▶ **Extrait du document**
>>>>

Les jeunes, cible privilégiée des alcooliers

19 % des adolescents de sexe masculin de 17 à 19 ans sont des buveurs réguliers. L’ivresse est recherchée ; elle est souvent associée à la prise d’autres produits comme le cannabis et l’ecstasy. Première cause de mortalité chez les 15-30 ans, l’alcool est aussi à l’origine de comportements extrêmes : relations sexuelles non-protégées, suicides et violences. Entre 2000 et 2003, les études révèlent une hausse de la consommation d’alcool de 4,4 % chez les jeunes, passant de 10,9 % à 14,5 %. Le rapport Chabalier rappelle d’ailleurs que les jeunes, cible privilégiée que les alcooliers souhaitent fidéliser.

<<<<

▶ **Matériel recueilli**
>>>>

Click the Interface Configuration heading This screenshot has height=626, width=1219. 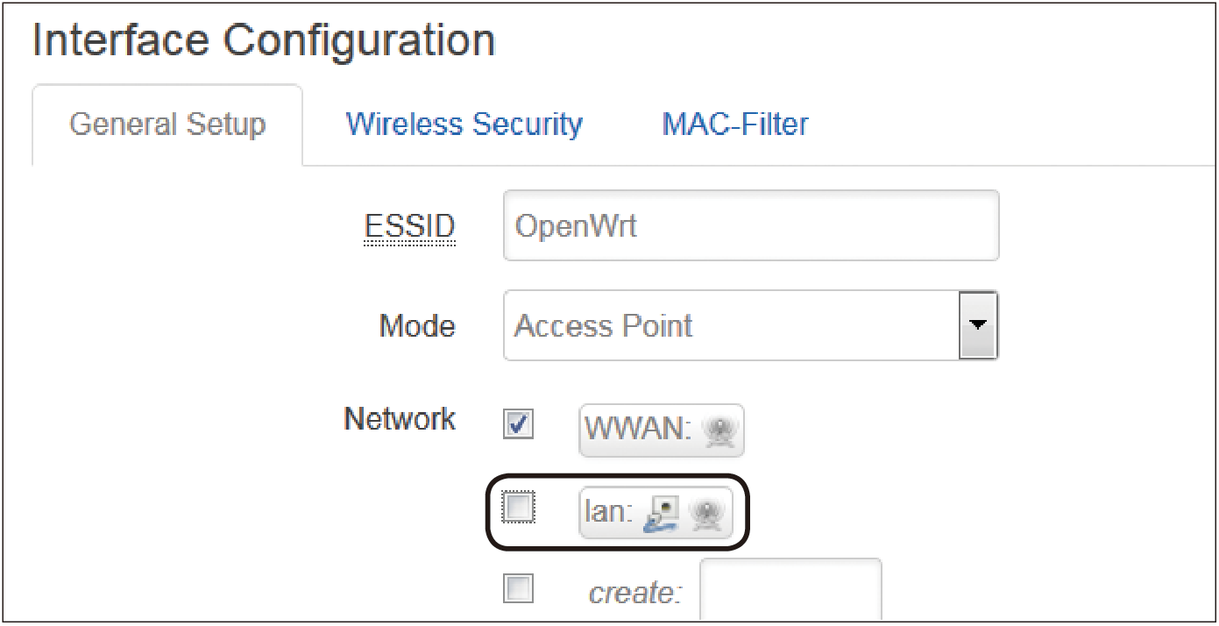click(264, 40)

<<<<

▶ **Consigne 1**
Recopiez le passage sur la consommation d'alcool des jeunes, en commençant par « 19 % des adolescents » et en poursuivant jusqu'à « alcooliers souhaitent fidéliser. ».
▶ **Consigne 2**
Prolongez l'extrait sur l'alcool chez les jeunes au-delà de sa dernière phrase.

▶ **Réponse 1**
19 % des adolescents de sexe masculin de 17 à 19 ans sont des buveurs réguliers. L’ivresse est recherchée ; elle est souvent associée à la prise d’autres produits comme le cannabis et l’ecstasy. Première cause de mortalité chez les 15-30 ans, l’alcool est aussi à l’origine de comportements extrêmes : relations sexuelles non-protégées, suicides et violences. Entre 2000 et 2003, les études révèlent une hausse de la consommation d’alcool de 4,4 % chez les jeunes, passant de 10,9 % à 14,5 %. Le rapport Chabalier rappelle d’ailleurs que les jeunes, cible privilégiée que les alcooliers souhaitent fidéliser.

▶ **Réponse 2**
Alors que la consommation de tabac a été ramenée entre 2000 et 2003 de 41,9 % à 38,1 % chez les personnes âgées de 17 ans, la consommation d’alcool décolle, en 2003, passant de 16 % à 21,2 %. La montée en puissance des Premix et des alcopops est éloquente en France. Ces produits dérivés rendent flou la distinction entre boisson alcoolisée et non-alcoolisée….

Placés dans les rayons des jus de fruits et des sodas dans les grandes surfaces, ils séduisent même les parents qui en achètent pour les fêtes et anniversaires de leurs enfants. Boire un Premix revient pourtant à consommer une bière de 25 cl, 4 cl d’alcool fort ou un verre de vin. Les jeunes sont aussi en première ligne sur la route. 38,5 % des accidents de la route concernaient un jeune âgé entre 18 et 24 ans, soit presque 1 tué par jour. Certes les chiffres s’améliorent nous dit la Sécurité routière. Mais avec 1.300 tués, 31.666 blessés graves et 8.982 blessés légers, le bilan demeure lourd… La hausse des accidents dus à l’alcool chez les 18-24 ans est toujours d’actualité !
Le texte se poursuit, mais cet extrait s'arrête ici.